Quote from: Gash on Oct 01, 2014, 04:03:27 PM
The Steve Irwin analogy.
People who are destined to die in movies usually do something stupid. Just like real people sometimes do.
Firstly, so far as I know, Irwin wasn't in the same profession - and was getting paid to
deliberately put himself at risk. That's a whole world away (no pun intended) from an expedition to an alien world where very
strict protocols about quarantine and contamination should have been getting observed. He didn't even take along any equipment for safe handling of organisms, for crying out loud.
Secondly, it wasn't just his actions, alone. The ship is supposedly crewed by leading experts, but it's just one example of a
pattern of ineptitude; all of which starts with Shaw's other half removing his helmet - and the rest of them idiotically following suit. I could buy Weyland doing it, because he's being portrayed as arrogant to the hilt (part of why I preferred Henriksen's version), but these guys? No... It's like the scientists in this session say: After a certain point, you're actively rooting for them to
die, purely for entertainment value and that's not an end result you want when writing a story.
http://www.youtube.com/watch?v=osBFSuTRTqk#wsAlso, like they say, there is the distinct feeling that Ridley Scott and co
did have advisors on hand, but probably chose to ignore them for cheap thrills.
Quote from: Corporal Hicks on Oct 03, 2014, 11:17:55 AM
Granted it's been sometime since I last read it but I always thoughts Briggs' script was just fine as it was and would have made a great film.
I'm still very intrigued at what the unseen later draft included...
It needed much less in the way of an Alien body-count (confronting one should have been portrayed as so insanely dangerous, that it's their rite of passage to become an elite, not merely an adult), but otherwise hopped along at a nice pace. Considering the first draft was written over a weekend or so, it held together relatively well. It's difficult to judge until we get access to a later version.
QuoteAnd that is Lindelof's problem in a nutshell. He simply can't do logical. He wants spectacle and ambiguous - something Ridley Scott also wanted apparently.
That's really the issue, from what I can tell.
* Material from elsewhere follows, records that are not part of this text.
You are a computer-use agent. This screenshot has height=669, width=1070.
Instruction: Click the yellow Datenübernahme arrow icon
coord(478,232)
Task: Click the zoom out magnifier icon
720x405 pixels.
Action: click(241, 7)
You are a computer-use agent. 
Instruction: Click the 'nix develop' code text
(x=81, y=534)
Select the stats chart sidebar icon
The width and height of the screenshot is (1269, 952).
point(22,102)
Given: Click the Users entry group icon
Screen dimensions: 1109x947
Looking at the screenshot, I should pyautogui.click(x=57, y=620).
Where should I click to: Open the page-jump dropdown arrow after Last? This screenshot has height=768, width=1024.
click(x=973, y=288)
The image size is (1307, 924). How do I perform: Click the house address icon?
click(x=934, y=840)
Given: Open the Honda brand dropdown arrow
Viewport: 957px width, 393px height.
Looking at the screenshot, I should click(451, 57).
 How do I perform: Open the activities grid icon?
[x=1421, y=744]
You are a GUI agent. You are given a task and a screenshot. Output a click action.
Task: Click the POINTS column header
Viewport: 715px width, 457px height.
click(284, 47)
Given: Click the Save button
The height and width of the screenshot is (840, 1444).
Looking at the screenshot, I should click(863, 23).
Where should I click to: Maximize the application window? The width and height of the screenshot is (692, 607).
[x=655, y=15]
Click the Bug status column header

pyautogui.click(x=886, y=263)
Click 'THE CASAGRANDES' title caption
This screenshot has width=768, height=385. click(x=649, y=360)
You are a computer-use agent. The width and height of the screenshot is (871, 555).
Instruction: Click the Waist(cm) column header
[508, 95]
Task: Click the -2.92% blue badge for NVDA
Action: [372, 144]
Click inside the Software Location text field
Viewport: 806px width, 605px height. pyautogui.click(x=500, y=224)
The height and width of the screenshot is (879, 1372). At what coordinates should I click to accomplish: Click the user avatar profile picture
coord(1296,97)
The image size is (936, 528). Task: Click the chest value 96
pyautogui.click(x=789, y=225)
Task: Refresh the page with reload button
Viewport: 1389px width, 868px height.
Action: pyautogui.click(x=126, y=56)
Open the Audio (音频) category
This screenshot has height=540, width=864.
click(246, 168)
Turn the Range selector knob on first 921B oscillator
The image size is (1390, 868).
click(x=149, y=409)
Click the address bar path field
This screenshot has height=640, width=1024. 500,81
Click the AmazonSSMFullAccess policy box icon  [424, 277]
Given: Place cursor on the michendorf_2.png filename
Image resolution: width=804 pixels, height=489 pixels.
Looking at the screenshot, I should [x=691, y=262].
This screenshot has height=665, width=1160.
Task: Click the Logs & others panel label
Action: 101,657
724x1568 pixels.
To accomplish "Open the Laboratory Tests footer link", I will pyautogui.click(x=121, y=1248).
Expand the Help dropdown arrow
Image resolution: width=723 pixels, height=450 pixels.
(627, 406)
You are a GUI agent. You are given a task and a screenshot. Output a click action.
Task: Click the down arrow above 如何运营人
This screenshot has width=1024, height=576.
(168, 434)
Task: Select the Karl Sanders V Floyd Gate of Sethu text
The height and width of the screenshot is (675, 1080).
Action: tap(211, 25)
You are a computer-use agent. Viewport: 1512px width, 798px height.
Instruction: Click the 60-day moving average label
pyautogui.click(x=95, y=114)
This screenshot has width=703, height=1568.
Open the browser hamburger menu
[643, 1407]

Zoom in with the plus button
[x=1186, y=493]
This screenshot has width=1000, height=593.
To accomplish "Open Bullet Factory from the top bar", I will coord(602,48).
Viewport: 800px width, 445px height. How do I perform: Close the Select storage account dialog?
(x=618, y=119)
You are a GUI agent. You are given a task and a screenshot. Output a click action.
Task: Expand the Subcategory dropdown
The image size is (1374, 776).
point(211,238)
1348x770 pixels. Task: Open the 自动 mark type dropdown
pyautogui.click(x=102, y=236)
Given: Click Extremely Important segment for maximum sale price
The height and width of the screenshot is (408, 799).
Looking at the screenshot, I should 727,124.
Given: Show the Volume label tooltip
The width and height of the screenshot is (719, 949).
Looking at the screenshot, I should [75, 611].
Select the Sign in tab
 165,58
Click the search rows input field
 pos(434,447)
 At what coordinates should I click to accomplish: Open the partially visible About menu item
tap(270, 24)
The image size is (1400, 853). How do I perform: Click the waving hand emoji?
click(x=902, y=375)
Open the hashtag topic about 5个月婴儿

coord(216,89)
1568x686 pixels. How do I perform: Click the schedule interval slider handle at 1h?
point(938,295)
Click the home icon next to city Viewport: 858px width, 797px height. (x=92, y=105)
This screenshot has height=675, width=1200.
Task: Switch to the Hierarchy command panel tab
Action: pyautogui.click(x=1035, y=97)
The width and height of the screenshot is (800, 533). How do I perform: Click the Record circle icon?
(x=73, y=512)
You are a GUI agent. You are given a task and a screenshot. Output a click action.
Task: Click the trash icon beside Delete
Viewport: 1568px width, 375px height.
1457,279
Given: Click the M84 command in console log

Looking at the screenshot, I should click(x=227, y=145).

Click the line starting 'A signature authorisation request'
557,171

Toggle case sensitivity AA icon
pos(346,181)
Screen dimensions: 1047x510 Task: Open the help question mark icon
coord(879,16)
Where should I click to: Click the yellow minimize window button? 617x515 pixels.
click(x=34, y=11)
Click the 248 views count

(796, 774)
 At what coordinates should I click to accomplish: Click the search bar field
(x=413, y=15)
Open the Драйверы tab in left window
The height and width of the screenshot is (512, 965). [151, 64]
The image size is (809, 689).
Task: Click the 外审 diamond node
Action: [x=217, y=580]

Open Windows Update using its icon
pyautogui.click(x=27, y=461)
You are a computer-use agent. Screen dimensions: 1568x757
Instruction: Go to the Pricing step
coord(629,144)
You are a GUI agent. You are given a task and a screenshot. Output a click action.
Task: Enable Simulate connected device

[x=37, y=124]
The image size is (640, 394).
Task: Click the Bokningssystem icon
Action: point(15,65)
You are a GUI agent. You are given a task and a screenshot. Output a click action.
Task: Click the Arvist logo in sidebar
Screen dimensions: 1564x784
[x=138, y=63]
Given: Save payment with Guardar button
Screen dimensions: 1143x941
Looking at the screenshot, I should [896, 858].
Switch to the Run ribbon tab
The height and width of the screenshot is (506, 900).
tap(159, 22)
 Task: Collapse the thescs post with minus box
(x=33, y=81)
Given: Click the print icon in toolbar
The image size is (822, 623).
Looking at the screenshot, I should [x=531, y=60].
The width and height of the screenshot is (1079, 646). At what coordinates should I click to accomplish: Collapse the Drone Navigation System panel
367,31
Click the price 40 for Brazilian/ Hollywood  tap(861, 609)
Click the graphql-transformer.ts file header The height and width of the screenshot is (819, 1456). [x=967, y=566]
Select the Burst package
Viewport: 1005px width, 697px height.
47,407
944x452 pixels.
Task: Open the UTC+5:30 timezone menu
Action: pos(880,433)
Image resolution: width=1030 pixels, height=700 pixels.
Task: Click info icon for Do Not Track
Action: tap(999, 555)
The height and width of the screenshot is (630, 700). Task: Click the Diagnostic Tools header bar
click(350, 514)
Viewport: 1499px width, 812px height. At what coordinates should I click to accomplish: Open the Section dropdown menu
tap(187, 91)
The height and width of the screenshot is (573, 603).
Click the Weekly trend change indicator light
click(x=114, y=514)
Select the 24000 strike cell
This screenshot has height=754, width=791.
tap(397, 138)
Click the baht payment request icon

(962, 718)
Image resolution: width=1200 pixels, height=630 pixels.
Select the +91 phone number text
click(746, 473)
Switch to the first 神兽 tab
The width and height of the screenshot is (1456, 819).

Scott was pushing for that angle and encouraging it, compounding the issue. It's just a huge shame that, for all the deliberate attempt at mystery, there isn't one moment which comes close to the here-be-dragons feel of that original Space Jockey reveal, which is what he
should have been going for.
Kind of interesting to see that '
Isolation' is disproving his statements about how the Alien supposedly can't be portrayed as scary anymore, though... Wonder if he'll do a 180 if he's shown some of the more relevant footage.